Australia’s next prime minister came from humble beginnings – Times of India


CANBERRA: Australia’s elected Prime Minister, Anthony Albanese, is a politician shaped by his humble start to life as the only child of a single mother who raised him on a pension in Sydney’s rough inner-city suburbs.
He is also a hero of multicultural Australia, describing himself as the only candidate with a “non-Anglo-Celtic name” to run for Prime Minister in the office’s 121 years.
His friends pronounce his name ‘Alban-ez’, like bolognese. But after being repeatedly corrected by Italians over the years, his absent father’s nationality, he introduces himself and is widely known as ‘Alban-easy’.
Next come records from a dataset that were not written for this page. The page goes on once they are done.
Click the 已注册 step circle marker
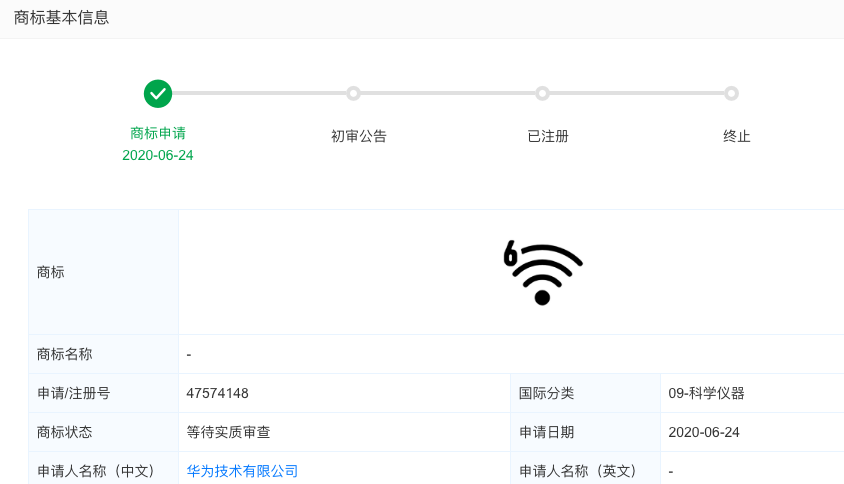The height and width of the screenshot is (484, 844). [542, 94]
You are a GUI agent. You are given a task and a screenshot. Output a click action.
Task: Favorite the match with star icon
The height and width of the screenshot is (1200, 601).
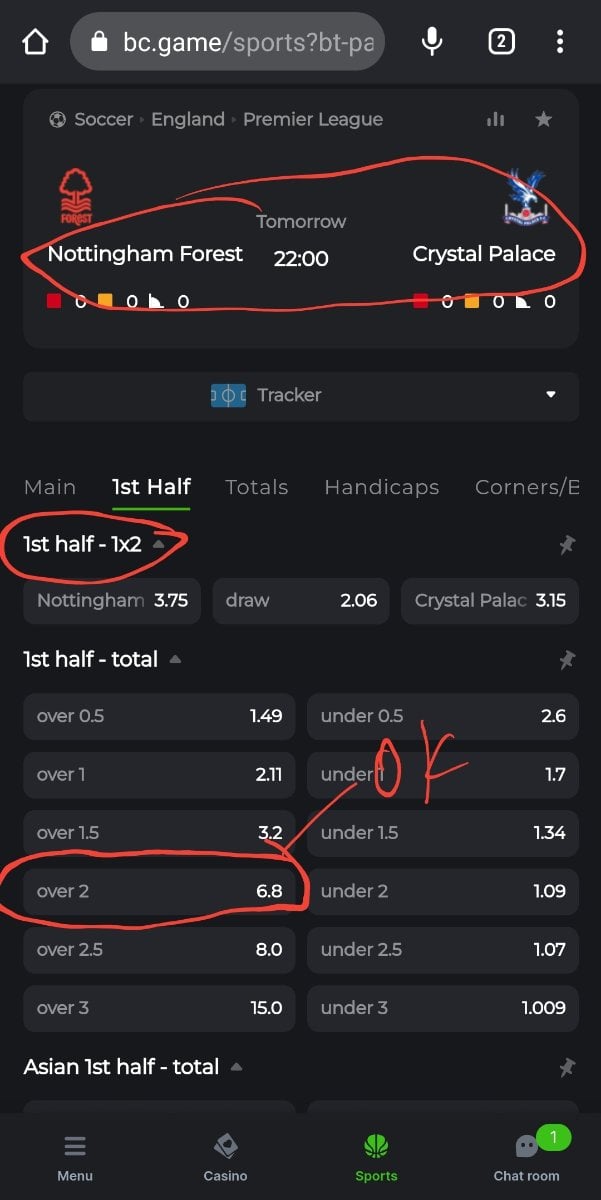click(543, 119)
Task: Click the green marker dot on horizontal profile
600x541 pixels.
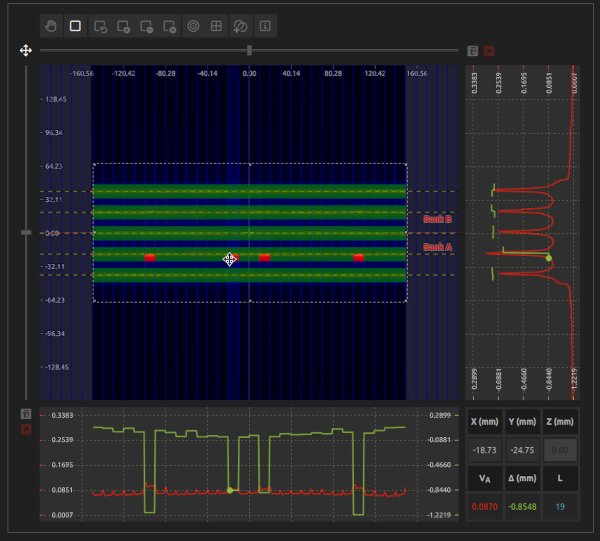Action: (230, 490)
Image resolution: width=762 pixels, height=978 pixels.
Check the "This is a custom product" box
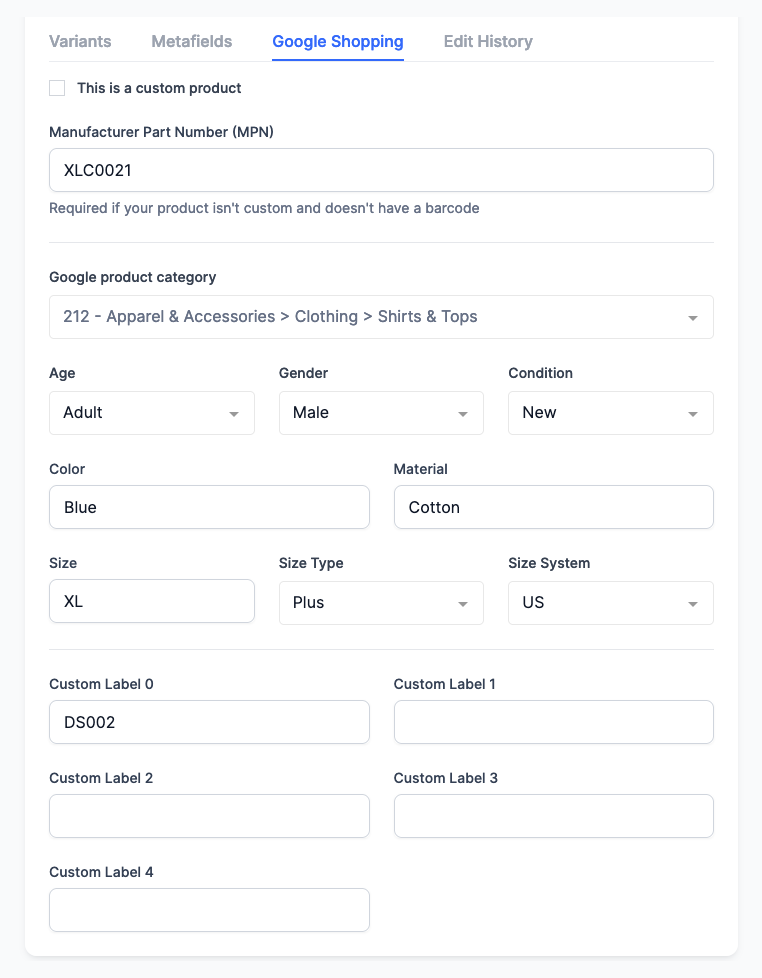pos(57,88)
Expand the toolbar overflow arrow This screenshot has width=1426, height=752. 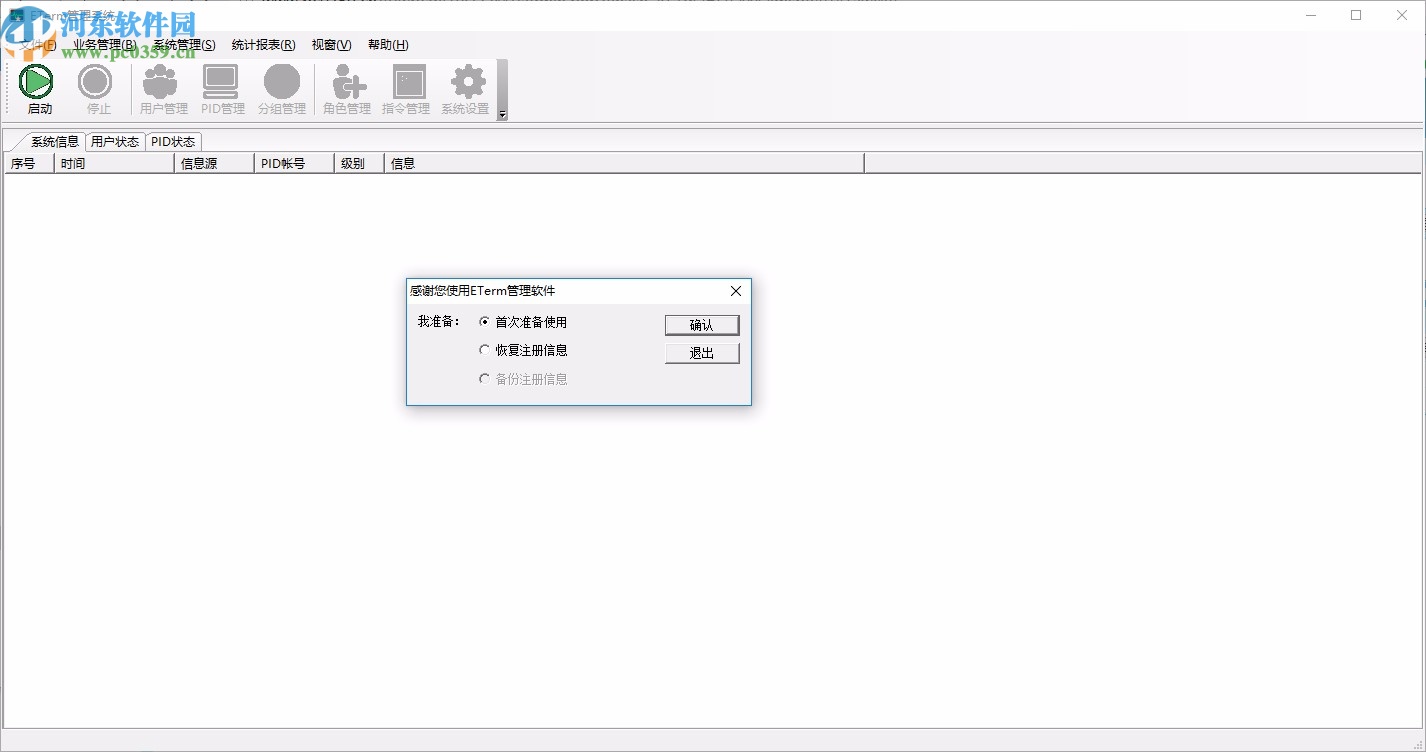(501, 114)
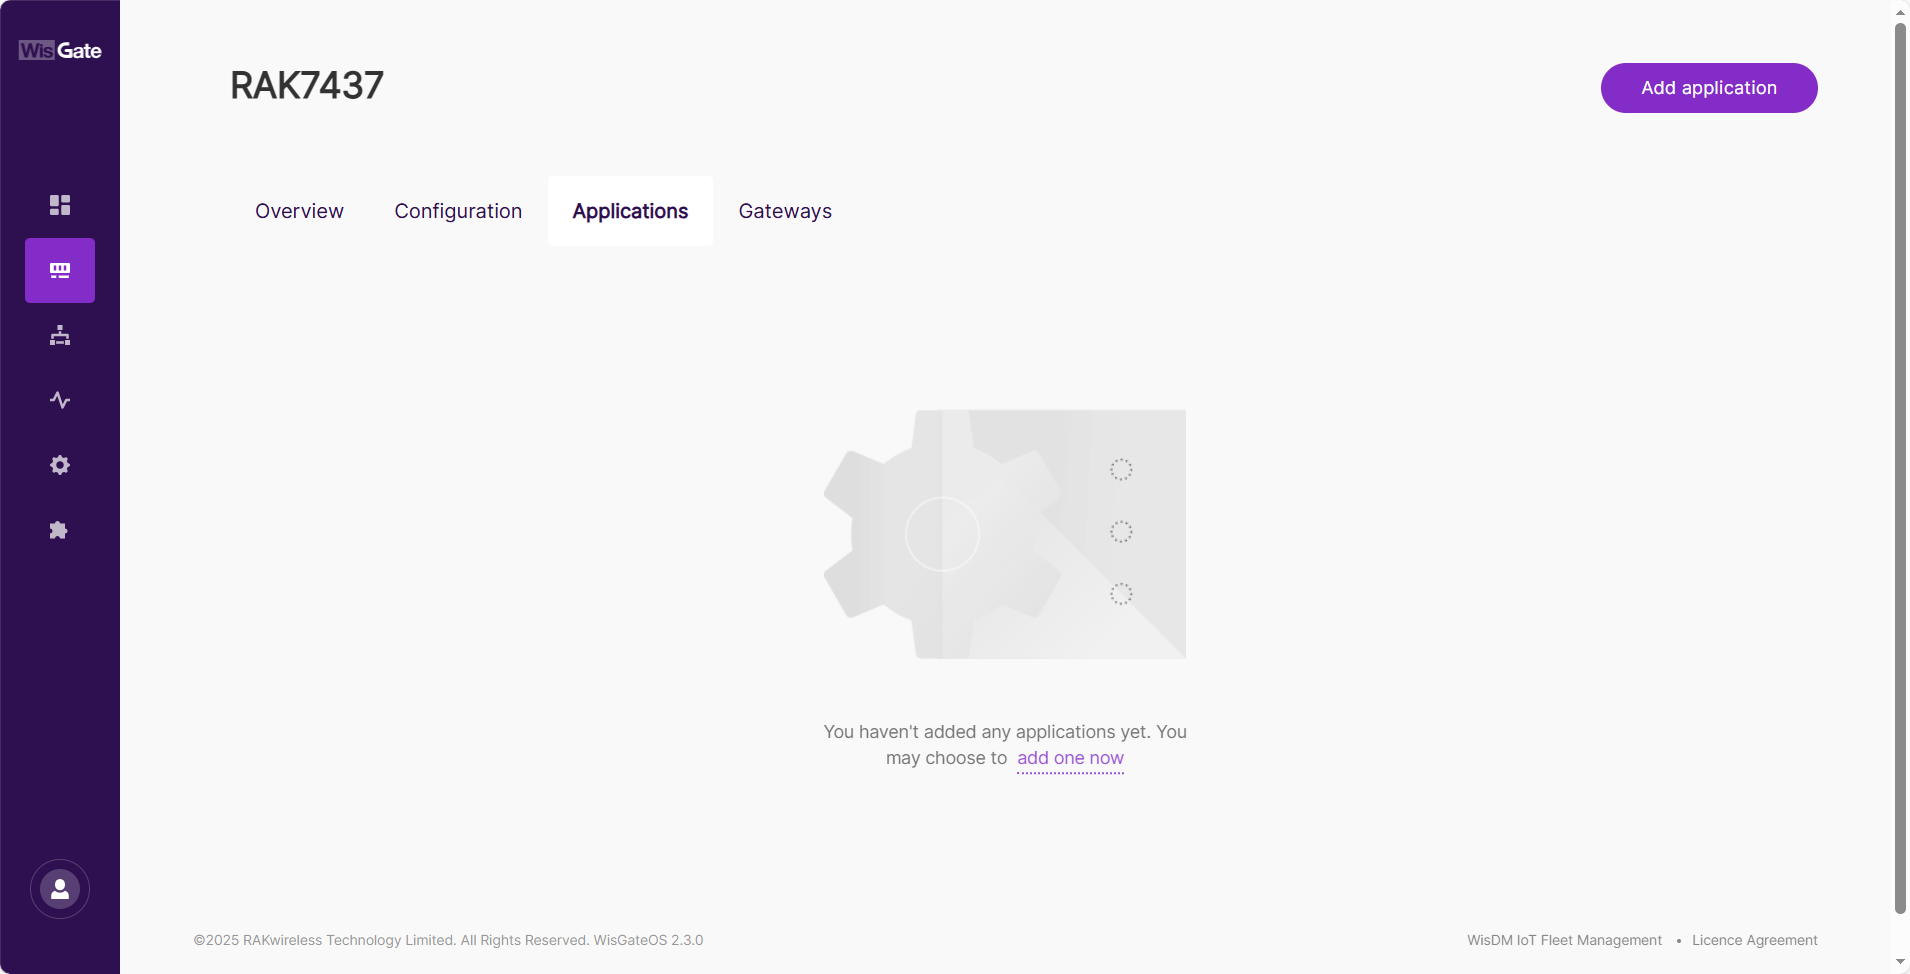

He shared the stage during his victory speech with Senator Penny Wong, who will become Secretary of State. Her father was Malaysian Chinese and her mother European Australian.
“I think it’s good. Someone with a non-Anglo-Celtic surname is the leader in the House of Representatives and… someone with a surname like Wong is the leader of the government in the Senate,” Albanian said.
Australia has been criticized for its over-representation in parliament of descendants of British colonizers. Britain has ceased to be the main source of Australian immigrants since racist policies were dismantled in the 1970s. About half of Australia’s multicultural population is foreign born or has a foreign-born parent. Chinese and Indians are now immigrating in large numbers.
Albanian has pledged to restore Australia’s international reputation as a climate change laggard with stronger reductions in greenhouse gas emissions. The previous government kept the same commitment it made in the Paris Agreement in 2015: 26% to 28% below 2005 levels by 2030. The Albanian Labor Party has promised a 43% reduction.
His financially precarious upbringing in government homes in Camperdown on the outskirts of Camperdown provided the basis for the politician who led the centre-left Australian Labor Party in government for the first time since 2007. He is still widely known by his childhood nickname, Albo.
“It says a lot about our amazing country that a son of a single mother who was a disabled retiree, who grew up in public housing further down Camperdown, can stand before you tonight as Prime Minister of Australia,” Albanian said in his election victory. speech on Saturday.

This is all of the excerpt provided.